__Study text__:
==*==
While Twitter’s popularity continues to grow, the trend of false “trending” is becoming more prominent on the social networking site and at a seemingly explosive and exponential rate.
These false trends’ results are comparable to the game of Telephone (a.ka., Chinese Whispers or Gossip) that I used to play with my girlfriends eons ago at slumber parties. The person at the beginning of the “telephone line” whispers a phrase in their neighbor’s ear. The message is carried down the line of players until the last receiving person reveals the “phone call”. The ensuing message (usually a wild rumor) rarely matches the initial conversation. Similarly, tweets are creating a viral, domino effect by relaying hear-say to a group of followers who in turn broadcast the same or like message to a broader audience. Sometimes resulting in legitimate, news tidbits snowballing into monstrous, untamable rumors and bogus gossip blowing up like a volcano.
Recently, Twitter made changes to their system so popular topics show as “Trending Topics”. You can now view these trends easily from your profile. They’re located on the right-hand sidebar, directly beneath the search field labeled “Trending Topics”.
==*==
__Data section__:
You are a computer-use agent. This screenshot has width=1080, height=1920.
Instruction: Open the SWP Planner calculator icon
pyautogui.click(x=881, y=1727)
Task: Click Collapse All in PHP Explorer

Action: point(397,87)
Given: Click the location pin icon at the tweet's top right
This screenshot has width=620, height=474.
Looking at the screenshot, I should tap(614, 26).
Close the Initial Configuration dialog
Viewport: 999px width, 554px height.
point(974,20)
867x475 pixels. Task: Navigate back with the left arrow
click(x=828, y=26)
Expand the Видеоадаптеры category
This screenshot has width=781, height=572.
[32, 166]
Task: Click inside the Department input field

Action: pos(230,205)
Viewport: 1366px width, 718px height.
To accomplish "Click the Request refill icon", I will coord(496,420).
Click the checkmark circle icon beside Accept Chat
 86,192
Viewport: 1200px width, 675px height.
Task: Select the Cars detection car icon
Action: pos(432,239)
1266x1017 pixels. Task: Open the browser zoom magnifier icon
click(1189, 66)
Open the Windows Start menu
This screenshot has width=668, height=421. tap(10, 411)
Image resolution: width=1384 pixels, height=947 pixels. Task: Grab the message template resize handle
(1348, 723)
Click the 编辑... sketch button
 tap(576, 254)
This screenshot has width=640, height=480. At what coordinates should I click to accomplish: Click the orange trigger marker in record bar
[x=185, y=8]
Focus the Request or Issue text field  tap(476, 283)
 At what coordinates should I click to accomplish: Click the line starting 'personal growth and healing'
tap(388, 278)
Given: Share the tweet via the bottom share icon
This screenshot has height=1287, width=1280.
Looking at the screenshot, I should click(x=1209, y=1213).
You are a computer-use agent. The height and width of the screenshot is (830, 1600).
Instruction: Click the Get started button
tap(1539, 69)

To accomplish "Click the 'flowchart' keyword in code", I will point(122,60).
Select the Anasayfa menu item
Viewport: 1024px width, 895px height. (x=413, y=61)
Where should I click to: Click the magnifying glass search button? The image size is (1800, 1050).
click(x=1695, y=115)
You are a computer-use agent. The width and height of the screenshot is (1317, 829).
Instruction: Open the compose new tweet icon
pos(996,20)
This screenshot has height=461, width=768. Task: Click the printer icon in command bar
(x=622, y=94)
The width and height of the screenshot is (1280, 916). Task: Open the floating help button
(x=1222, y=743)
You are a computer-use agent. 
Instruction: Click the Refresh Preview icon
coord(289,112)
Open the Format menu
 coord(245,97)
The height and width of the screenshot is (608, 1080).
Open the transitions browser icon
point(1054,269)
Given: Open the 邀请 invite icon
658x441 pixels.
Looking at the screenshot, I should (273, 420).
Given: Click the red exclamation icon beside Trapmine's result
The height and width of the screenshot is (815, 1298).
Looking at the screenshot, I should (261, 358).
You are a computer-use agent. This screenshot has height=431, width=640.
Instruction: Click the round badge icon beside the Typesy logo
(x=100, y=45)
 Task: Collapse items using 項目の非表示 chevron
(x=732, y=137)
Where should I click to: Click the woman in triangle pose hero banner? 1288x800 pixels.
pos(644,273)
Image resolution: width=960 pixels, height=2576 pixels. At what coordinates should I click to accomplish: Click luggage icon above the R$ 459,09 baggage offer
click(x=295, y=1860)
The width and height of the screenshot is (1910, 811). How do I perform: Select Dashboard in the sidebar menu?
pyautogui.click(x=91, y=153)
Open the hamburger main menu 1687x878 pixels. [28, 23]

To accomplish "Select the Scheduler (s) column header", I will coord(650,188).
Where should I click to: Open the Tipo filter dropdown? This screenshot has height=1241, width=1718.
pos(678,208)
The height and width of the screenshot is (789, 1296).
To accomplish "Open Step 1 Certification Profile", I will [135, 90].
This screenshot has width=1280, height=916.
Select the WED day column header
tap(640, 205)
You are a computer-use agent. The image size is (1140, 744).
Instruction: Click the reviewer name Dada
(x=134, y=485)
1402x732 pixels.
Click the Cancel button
==*==
__Work instruction 1__: In the text on Twitter trends, where on your profile are the "Trending Topics" located?
__Work instruction 2__: Set down the passage of the text on Twitter trends starting with "These false trends’" and going on through "like a volcano.".

__Exercise response 1__: On the right-hand sidebar, directly beneath the search field.

__Exercise response 2__:
These false trends’ results are comparable to the game of Telephone (a.ka., Chinese Whispers or Gossip) that I used to play with my girlfriends eons ago at slumber parties. The person at the beginning of the “telephone line” whispers a phrase in their neighbor’s ear. The message is carried down the line of players until the last receiving person reveals the “phone call”. The ensuing message (usually a wild rumor) rarely matches the initial conversation. Similarly, tweets are creating a viral, domino effect by relaying hear-say to a group of followers who in turn broadcast the same or like message to a broader audience. Sometimes resulting in legitimate, news tidbits snowballing into monstrous, untamable rumors and bogus gossip blowing up like a volcano.